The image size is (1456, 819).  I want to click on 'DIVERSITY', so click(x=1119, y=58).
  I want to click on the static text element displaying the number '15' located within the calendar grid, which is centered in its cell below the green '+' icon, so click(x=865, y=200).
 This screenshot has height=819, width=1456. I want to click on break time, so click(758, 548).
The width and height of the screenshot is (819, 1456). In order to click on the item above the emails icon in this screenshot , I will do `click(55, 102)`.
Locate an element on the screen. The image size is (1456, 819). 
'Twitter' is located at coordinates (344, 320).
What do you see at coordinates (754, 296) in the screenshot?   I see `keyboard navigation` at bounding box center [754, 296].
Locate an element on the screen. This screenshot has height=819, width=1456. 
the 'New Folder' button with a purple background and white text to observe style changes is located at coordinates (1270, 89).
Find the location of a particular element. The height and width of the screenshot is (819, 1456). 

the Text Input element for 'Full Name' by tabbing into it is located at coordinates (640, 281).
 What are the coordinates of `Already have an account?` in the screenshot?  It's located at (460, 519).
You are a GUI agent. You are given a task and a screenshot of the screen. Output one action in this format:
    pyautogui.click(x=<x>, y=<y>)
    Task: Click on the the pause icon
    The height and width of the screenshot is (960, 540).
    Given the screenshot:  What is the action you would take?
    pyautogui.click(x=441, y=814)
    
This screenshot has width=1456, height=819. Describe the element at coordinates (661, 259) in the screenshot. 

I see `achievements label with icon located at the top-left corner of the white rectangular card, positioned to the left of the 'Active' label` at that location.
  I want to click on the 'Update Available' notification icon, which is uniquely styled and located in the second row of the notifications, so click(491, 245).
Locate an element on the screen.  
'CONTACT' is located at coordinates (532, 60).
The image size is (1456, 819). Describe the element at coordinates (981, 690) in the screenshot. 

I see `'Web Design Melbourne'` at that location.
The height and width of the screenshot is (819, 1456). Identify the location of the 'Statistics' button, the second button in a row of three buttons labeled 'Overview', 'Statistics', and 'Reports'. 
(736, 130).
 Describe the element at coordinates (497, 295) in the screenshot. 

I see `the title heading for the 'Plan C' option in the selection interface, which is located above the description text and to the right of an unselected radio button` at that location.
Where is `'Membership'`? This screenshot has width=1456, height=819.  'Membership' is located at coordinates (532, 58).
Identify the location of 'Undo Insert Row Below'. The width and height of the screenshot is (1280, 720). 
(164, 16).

* [Stated goal]:
Reproduce every one of the records above word for word, changing nothing and leaving nothing out.

* [Result of the exercise]:
The image size is (1456, 819).  I want to click on 'DIVERSITY', so click(x=1119, y=58).
  I want to click on the static text element displaying the number '15' located within the calendar grid, which is centered in its cell below the green '+' icon, so click(x=865, y=200).
 This screenshot has height=819, width=1456. I want to click on break time, so click(758, 548).
The width and height of the screenshot is (819, 1456). In order to click on the item above the emails icon in this screenshot , I will do `click(55, 102)`.
Locate an element on the screen. The image size is (1456, 819). 
'Twitter' is located at coordinates (344, 320).
What do you see at coordinates (754, 296) in the screenshot?   I see `keyboard navigation` at bounding box center [754, 296].
Locate an element on the screen. This screenshot has height=819, width=1456. 
the 'New Folder' button with a purple background and white text to observe style changes is located at coordinates (1270, 89).
Find the location of a particular element. The height and width of the screenshot is (819, 1456). 

the Text Input element for 'Full Name' by tabbing into it is located at coordinates (640, 281).
 What are the coordinates of `Already have an account?` in the screenshot?  It's located at (460, 519).
You are a GUI agent. You are given a task and a screenshot of the screen. Output one action in this format:
    pyautogui.click(x=<x>, y=<y>)
    Task: Click on the the pause icon
    The height and width of the screenshot is (960, 540).
    Given the screenshot:  What is the action you would take?
    pyautogui.click(x=441, y=814)
    
This screenshot has width=1456, height=819. Describe the element at coordinates (661, 259) in the screenshot. 

I see `achievements label with icon located at the top-left corner of the white rectangular card, positioned to the left of the 'Active' label` at that location.
  I want to click on the 'Update Available' notification icon, which is uniquely styled and located in the second row of the notifications, so click(491, 245).
Locate an element on the screen.  
'CONTACT' is located at coordinates (532, 60).
The image size is (1456, 819). Describe the element at coordinates (981, 690) in the screenshot. 

I see `'Web Design Melbourne'` at that location.
The height and width of the screenshot is (819, 1456). Identify the location of the 'Statistics' button, the second button in a row of three buttons labeled 'Overview', 'Statistics', and 'Reports'. 
(736, 130).
 Describe the element at coordinates (497, 295) in the screenshot. 

I see `the title heading for the 'Plan C' option in the selection interface, which is located above the description text and to the right of an unselected radio button` at that location.
Where is `'Membership'`? This screenshot has width=1456, height=819.  'Membership' is located at coordinates (532, 58).
Identify the location of 'Undo Insert Row Below'. The width and height of the screenshot is (1280, 720). 
(164, 16).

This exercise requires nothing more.